Personal information
- Date of birth: 22 February 1994 (age 32)
- Place of birth: Montauban, France
- Height: 1.78 m (5 ft 10 in)
- Position: Midfielder

Team information
- Current team: Amiens
- Number: 22

Youth career
- 2010–2012: Rodez

Senior career*
- Years: Team / Apps / (Gls)
- 2012–2018: Rodez / 102 / (8)
- 2018–2020: Le Mans / 42 / (5)
- 2020: → Rodez (loan) / 8 / (0)
- 2020–2023: Rodez / 100 / (12)
- 2023–2024: Dunkerque / 23 / (2)
- 2024–2026: Valenciennes / 55 / (3)
- 2026–: Amiens / 0 / (0)

= Rémy Boissier =

French footballer (born 1994)

Rémy Boissier (born 22 February 1994) is a French professional footballer who plays as a midfielder for club Amiens.

==Life and career==
Boissier was born in Montauban in 1994. He joined Rodez as a 16-year-old, and went on to make 76 appearances in the fourth-tier Championnat de France Amateur and a further 26 in the Championnat National. He was named in the 2017–18 Team of the Year at the Championnat National awards ceremony. After six senior seasons, he left Rodez, not "for the sake of it, nor for the money" but to further his development as a player.

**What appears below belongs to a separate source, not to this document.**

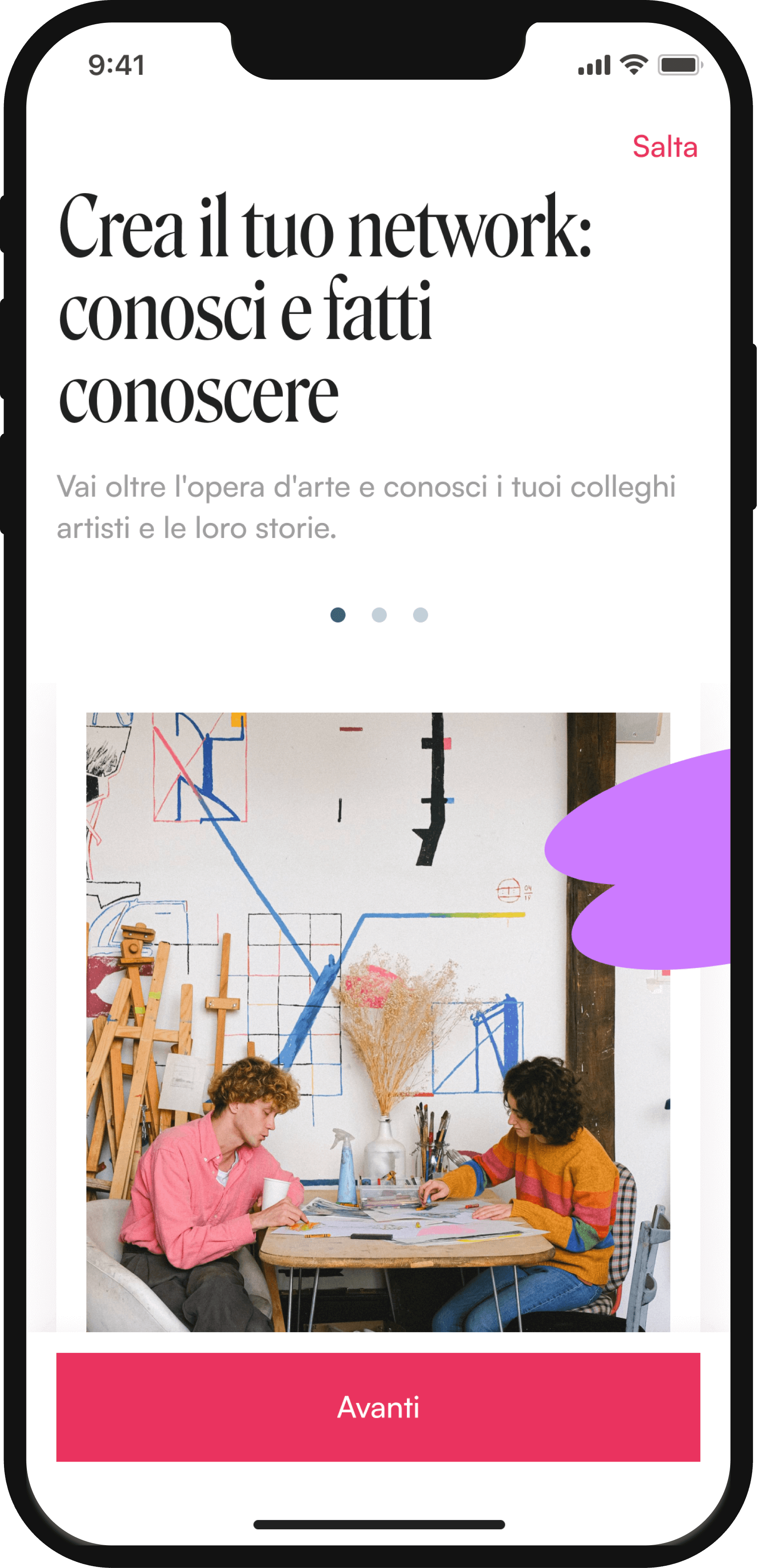Tap the battery status icon
Viewport: 757px width, 1568px height.
coord(680,65)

He signed for another National team, Le Mans, helped them gain promotion to Ligue 2 in his first season – not least by scoring in each leg of the play-offs – and was again named in the Team of the Year. He made his Ligue 2 debut in the starting eleven for Le Mans' opening fixture of the 2019–20 season, and played regularly for a time, but gradually lost his place in the face of significant competition in midfield, and in January 2020, returned to Rodez on loan to the end of the campaign.

On 17 June 2024, Boissier signed with Valenciennes in Championnat National.